I don't think this can be nailed down to a single year. You can have Budge and Petrie meet, but the latter is still fumbling and the former is more than a mere antiquarian. Nor can you concatenate the decipherment of Egyptian and Mayan hieroglyphs, cuneiform and Linear B. The stories of each of these, taken alone, also spreads across decades of which far too many of the stories are too interesting to want to leave out.

And oh yeah; the fantasy element? I don't know. I don't know if I even want it, except for the crassest of reasons (shelf space for SF/fantasy is bigger).


A new one just occurred to me today. And that's basically the EC Comics Weird War Tales, but using WWI. Because you can leave the weird completely out and the conflict that interests me is still there. It is the conflict that most steampunk stories shy away from recognizing; the old empires are falling, the old ways, the rigid social classes, the flower of French Chivalry and all that are falling as everyone flails around trying to get a grip on the quite literally world-changing technology of mechanized warfare (and industrialization in general).

Of course that's a slower process than just one war. It is just a place and time -- especially the earlier parts of the war -- where you can throw it into sharper relief. And more than one story, fiction and non-fiction, has already been written with just that same focus!

There's again no real need for the weird here. It is also unclear what roll the supernatural (or otherwise non-part-of-history) elements. To put it in strictly Lovecraftian terms (I wouldn't want to use the Mythos, not even in a serial-numbers-filed-off way, because it doesn't go where I want to go with it), you could have unspeakably ancient, indescribable lurkers in the dark representing either the fears of the coming modern world (as Lovecraft used them) or the reactionary and irrational. Or have the weird split, with something like Lovecraft's Migo representing the darker side of technology, fearful and impossible to fully understand.

One possible direction to take this is alternate history; that a completely new element is introduced, quite possibly one that reflects and emphasizes part of the existing societal conflicts. Such as (given purely as illustration because as an actual idea I hate hate hate it) zombies erupt in the middle of no-man's land and both sides have to turn their efforts towards combating, understanding, and possibly exploiting them.



A rather different venue, and one of my first ideas, is World War II. I particularly like the Pacific War for various reasons, but in any case. This could be a Secret History -- there are quite a few mysteries around and quite a few odd secret organizations and adding a few occult ones to the mix is hardly even fantasy (until and unless they actually manage to get something to work). Plus I'm fascinated by the side players, the civilians, the Coast Watchers, the boffins, etc.
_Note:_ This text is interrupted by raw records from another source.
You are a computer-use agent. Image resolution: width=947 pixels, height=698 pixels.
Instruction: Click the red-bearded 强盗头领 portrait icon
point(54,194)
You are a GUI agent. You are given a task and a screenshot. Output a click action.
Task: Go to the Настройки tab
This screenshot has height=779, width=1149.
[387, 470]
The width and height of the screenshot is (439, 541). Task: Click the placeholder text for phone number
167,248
Or it could turn alternate universe as various supernatural entities enter the fray. In any case, the key place where I would approach this period differently than the earlier war is that in this one, humanity is the greater monster. Or to be more specific; Cthulhu rises from the ocean and we start dropping nukes. And nobody is happy. Except the writer, because I am fascinated by the dawn of the nuclear age, the cast of characters, the way scientific questions were confronted, etc.
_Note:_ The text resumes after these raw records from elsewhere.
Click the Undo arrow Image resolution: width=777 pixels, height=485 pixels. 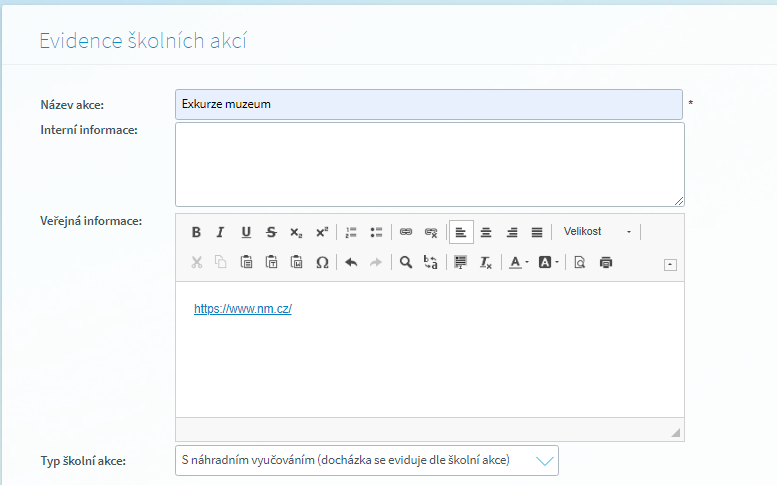click(x=351, y=263)
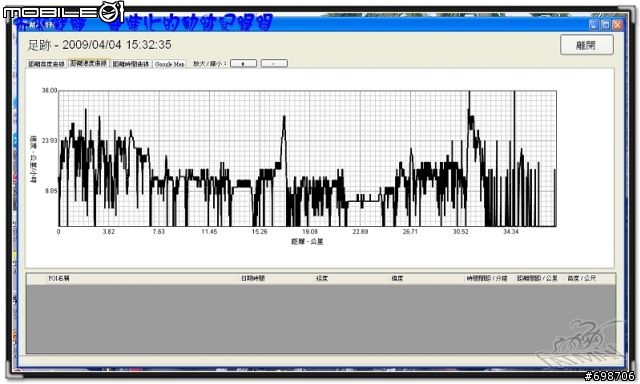The width and height of the screenshot is (640, 384).
Task: Click the 高度/公尺 column header
Action: click(x=582, y=278)
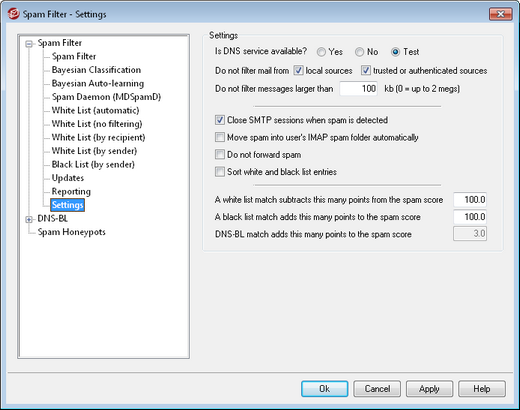Viewport: 520px width, 410px height.
Task: Select the No radio button for DNS service
Action: pyautogui.click(x=359, y=52)
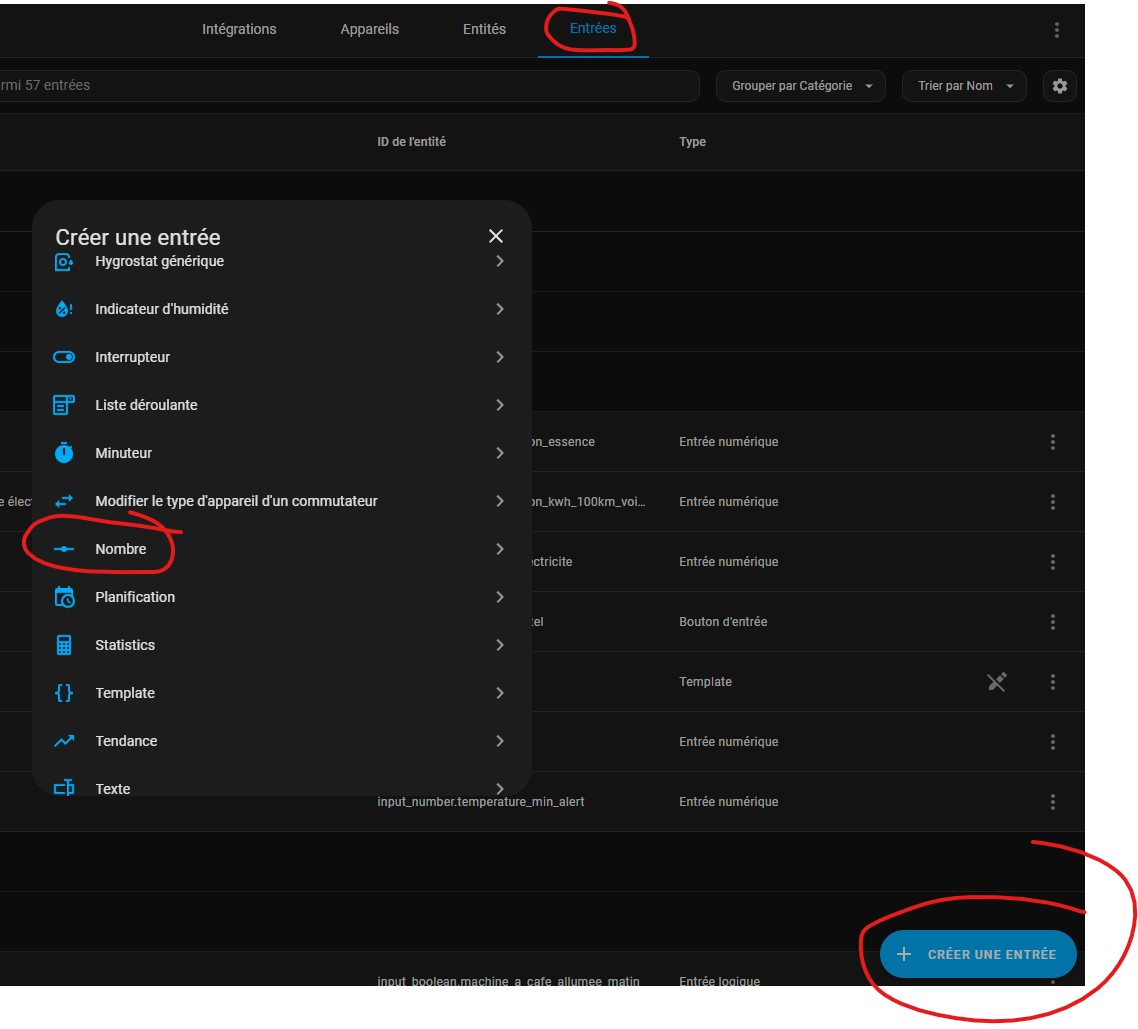
Task: Click the Template curly braces icon
Action: 64,693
The last period of interest is modern day. And the sub-setting is archaeo-gaming; the intersection between archaeology and games. Here the core conflict is not exactly science versus tradition, or rationalism versus the demon-haunted world, but more the way modern Archaeology is trying to be honest to the facts and sensitive to other cultures, versus commercialism and lowest-common-denominator audiences and all the ways "it's just a story" can be used to trample the real concerns of real peoples.

I realize that sounds a lot more didactic and preachy than it should be. It wouldn't be. And there's plenty of space under the basic umbrella for retro-tech and paleo-gaming, the vibrant current cultures of emulators and 8-bit music and arcade restorers and all that. And real current concerns about intellectual property and cultural appropriation when archaeological artifacts can be scanned and those files printed in physical media or reproduced within virtual worlds.




All bunnies are, again, free for the taking. If you think you can write it, then you have my blessing.



And the rabbit's foot dropped today, during lunch. I'll write more (far too much more -- you know me!) on it soon, but the gist is that my area of interest is the Ancient World and the period of interest is....The Bronze Age Collapse!